Risk Factors for Pneumocystis jirovecii Pneumonia in Patients with Rheumatic Disease
Background: Pneumocystis Jirovecii Pneumonia (PCP) remains a significant cause of pneumonia in non-HIV immunosuppressed patients. There are no established guidelines on PCP prophylaxis in patients with rheumatic diseases. This study aimed to identify the risk factors associated with PCP infection with the aim of guiding prophylaxis in patients with rheumatic disease.
Method: Patients with rheumatic diseases diagnosed with PCP in a single tertiary care center were included as cases. Control patients were selected from patients followed up by the Division of Rheumatology.
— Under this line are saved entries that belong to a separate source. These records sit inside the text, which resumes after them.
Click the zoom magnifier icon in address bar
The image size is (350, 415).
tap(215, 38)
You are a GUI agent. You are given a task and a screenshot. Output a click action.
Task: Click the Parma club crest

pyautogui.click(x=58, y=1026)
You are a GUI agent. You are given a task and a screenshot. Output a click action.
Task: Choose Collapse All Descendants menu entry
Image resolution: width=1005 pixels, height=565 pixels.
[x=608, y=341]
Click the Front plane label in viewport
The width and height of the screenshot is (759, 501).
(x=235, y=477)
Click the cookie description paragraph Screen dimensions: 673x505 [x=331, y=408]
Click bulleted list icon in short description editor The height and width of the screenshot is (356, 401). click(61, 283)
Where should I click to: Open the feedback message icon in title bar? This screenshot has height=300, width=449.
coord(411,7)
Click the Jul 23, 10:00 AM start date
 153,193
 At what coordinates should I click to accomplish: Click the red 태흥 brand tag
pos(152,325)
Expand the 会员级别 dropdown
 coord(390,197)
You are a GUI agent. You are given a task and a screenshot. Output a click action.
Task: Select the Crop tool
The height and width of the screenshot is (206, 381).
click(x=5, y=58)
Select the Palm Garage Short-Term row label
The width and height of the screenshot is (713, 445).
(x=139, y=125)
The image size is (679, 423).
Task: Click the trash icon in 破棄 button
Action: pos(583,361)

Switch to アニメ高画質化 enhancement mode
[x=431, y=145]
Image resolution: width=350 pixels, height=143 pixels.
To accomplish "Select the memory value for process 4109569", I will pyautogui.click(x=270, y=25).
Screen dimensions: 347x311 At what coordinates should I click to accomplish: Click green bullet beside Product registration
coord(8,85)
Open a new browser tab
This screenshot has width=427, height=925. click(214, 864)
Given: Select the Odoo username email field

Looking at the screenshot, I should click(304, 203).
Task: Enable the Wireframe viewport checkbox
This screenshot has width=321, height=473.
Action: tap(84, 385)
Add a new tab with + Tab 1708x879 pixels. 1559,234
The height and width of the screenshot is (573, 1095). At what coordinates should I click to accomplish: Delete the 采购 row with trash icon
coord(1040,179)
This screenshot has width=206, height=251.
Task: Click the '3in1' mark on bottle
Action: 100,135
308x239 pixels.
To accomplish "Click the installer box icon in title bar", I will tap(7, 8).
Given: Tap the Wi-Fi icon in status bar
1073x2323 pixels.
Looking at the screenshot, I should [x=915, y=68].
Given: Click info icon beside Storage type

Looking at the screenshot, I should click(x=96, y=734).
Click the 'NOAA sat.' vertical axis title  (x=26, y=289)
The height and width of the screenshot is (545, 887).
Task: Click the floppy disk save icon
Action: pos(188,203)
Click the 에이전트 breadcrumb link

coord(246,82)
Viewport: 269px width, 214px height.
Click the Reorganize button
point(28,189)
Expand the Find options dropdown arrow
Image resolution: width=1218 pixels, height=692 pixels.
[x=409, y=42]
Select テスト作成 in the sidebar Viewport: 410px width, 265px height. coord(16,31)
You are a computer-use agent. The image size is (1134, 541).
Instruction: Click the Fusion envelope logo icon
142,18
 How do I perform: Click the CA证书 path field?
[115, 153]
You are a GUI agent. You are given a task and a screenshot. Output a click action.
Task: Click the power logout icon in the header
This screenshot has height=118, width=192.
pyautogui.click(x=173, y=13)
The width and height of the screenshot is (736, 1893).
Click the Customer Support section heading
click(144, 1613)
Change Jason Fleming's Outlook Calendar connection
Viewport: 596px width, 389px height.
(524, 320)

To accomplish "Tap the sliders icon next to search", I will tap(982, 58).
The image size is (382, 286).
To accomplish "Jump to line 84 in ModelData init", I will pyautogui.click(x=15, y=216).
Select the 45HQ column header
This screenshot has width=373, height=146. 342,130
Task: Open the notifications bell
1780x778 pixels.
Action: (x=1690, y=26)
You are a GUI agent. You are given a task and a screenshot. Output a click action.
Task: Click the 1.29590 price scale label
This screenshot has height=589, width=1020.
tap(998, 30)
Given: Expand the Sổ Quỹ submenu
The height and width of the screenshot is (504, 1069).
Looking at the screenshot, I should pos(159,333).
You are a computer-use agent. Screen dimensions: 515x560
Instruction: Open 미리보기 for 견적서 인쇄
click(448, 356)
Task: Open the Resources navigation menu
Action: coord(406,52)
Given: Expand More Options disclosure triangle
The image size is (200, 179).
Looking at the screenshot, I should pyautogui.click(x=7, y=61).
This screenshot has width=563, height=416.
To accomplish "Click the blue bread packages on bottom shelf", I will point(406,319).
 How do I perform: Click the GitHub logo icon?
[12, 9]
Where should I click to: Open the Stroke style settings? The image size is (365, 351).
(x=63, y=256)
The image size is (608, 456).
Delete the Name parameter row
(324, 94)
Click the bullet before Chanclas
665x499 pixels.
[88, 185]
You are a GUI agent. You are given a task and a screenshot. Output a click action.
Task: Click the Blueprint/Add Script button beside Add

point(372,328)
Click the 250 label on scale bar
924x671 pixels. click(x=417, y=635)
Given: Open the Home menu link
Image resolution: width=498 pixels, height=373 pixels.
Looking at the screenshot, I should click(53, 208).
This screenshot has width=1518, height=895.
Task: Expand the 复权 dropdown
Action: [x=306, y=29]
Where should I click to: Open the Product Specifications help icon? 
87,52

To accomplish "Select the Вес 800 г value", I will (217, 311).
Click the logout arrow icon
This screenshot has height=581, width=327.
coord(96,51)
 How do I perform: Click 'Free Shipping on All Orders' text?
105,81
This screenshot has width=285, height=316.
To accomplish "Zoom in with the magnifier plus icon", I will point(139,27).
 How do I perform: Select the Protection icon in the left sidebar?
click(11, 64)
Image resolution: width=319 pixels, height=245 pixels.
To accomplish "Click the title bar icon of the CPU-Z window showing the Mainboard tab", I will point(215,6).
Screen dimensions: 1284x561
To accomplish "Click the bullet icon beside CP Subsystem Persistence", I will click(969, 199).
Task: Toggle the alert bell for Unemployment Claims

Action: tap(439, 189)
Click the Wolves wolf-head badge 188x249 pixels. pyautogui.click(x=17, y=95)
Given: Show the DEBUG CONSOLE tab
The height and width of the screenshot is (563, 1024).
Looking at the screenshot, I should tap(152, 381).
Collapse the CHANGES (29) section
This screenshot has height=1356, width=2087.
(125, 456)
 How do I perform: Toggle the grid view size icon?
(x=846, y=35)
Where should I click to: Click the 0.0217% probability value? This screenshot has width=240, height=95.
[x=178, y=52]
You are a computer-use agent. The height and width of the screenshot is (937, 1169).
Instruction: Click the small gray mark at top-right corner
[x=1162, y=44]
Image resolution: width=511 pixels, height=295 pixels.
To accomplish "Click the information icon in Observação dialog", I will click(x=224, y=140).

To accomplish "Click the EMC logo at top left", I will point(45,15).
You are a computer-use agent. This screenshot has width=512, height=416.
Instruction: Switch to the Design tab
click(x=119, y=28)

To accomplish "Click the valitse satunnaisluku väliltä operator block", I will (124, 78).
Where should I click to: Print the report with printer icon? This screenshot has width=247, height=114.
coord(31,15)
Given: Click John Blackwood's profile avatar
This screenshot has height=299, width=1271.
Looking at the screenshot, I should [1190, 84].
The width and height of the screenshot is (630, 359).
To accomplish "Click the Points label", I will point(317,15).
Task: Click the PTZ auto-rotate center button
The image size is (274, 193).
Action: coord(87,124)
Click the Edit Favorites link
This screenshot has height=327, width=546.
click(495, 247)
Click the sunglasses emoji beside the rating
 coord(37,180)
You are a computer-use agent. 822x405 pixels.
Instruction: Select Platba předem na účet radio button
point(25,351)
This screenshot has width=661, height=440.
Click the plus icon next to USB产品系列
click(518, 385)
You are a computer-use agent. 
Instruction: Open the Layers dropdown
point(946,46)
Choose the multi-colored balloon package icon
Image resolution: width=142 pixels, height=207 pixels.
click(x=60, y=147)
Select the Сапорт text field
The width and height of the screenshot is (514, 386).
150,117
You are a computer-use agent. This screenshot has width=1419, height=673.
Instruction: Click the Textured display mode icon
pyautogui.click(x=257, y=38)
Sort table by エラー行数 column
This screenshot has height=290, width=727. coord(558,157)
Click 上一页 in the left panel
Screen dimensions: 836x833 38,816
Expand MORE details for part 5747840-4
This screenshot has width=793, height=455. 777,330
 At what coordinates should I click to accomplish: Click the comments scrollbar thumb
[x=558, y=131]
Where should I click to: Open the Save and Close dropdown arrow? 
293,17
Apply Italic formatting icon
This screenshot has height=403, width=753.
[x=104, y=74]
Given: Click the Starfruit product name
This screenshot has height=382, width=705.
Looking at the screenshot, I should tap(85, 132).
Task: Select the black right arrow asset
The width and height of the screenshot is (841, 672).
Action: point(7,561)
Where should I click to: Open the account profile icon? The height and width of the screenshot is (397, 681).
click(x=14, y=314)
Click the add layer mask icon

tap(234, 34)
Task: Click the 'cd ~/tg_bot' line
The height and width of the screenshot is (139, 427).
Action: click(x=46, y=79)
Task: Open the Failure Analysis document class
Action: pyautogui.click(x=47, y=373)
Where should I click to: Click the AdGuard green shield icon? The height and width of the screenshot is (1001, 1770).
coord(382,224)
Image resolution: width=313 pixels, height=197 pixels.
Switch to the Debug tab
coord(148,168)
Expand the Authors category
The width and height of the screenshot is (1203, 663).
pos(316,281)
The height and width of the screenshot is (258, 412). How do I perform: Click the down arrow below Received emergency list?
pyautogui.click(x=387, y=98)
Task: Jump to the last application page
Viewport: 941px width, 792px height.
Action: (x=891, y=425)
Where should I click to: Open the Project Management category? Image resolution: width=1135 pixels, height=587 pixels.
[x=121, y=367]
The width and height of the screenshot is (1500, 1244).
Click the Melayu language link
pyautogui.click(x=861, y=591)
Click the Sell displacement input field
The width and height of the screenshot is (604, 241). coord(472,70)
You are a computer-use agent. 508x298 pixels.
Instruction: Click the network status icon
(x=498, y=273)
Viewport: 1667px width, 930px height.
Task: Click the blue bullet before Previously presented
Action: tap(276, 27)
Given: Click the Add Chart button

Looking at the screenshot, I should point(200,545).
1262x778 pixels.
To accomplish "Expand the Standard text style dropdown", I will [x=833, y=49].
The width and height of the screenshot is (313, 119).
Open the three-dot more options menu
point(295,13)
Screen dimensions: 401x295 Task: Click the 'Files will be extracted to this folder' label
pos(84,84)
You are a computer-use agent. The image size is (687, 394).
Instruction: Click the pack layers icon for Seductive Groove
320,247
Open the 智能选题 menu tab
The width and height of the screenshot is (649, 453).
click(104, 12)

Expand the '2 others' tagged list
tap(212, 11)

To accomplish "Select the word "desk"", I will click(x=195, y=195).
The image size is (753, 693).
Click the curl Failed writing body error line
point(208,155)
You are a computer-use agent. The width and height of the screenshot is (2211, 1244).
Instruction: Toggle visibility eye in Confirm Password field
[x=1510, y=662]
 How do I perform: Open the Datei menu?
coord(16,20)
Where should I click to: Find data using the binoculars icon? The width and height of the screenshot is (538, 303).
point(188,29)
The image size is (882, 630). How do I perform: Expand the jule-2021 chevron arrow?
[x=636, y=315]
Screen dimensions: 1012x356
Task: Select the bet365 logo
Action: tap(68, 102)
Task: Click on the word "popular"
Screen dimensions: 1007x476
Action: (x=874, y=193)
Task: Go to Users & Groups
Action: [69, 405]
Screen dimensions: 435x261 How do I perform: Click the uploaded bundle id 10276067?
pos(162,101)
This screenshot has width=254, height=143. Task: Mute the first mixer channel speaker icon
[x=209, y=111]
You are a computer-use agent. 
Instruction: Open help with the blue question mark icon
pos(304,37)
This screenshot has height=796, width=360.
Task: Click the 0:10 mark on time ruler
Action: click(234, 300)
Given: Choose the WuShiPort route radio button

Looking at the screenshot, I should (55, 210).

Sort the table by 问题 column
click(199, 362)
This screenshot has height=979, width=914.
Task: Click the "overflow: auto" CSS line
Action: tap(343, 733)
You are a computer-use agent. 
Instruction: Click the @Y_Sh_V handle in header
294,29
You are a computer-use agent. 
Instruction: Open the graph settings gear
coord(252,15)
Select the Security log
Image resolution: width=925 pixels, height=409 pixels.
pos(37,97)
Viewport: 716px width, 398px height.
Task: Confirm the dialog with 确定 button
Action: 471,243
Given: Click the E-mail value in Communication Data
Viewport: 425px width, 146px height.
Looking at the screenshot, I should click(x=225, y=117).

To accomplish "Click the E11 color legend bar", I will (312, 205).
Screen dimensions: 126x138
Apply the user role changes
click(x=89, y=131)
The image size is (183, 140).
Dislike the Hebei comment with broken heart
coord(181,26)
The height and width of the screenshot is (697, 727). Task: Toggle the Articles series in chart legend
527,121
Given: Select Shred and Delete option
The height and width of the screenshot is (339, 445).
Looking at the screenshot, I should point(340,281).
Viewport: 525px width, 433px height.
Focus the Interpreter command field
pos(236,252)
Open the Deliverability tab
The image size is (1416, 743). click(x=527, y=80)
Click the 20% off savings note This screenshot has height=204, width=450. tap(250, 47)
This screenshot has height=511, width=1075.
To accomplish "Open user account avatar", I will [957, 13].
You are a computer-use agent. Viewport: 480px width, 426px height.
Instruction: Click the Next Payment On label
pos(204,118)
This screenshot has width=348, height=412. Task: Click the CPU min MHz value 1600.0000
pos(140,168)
The ratio of case to control was 1:3. Demographic characteristics, clinical and laboratory findings of patients, systemic involvement of rheumatic disease and recent treatment history were recorded.
Results: Seventeen patients were diagnosed with PCP during the study period. A total of 51 patients completed clinical data were included in the control group. Rheumatoid arthritis (33.8%) was the most common disease, followed by systemic lupus erythematosus. None of the patients received PCP prophylaxis. The recent treatment of all patients consisted of methylprednisolone, disease modifying anti-rheumatic drugs, other immunosuppressive drugs, and biological agents (55.9%, 35.3%, 19.1%, and 11.8% of the patients, respectively). None of the PCP patients had active arthritis, but 52.9% of the control group had. Regarding treatment, PCP patients more frequently used glucocorticoids at a dose of 16 mg or higher (58.8% vs. 11.8%, p<0.001). Similarly, PCP developed more frequently in patients who had received pulse treatment in the preceding six months (47.1% vs. 2%, p<0.001). None of the patients receiving biological agents developed PCP, all patient used biologic agent were in the control group (p=0.056)
Conclusion: PCP develops more frequently in patients with rheumatic diseases receiving moderate-to-high doses of glucocorticoids and/or who have received pulse immunosuppressive therapy in the last six months. These patients should be strongly considered for PCP prophylaxis.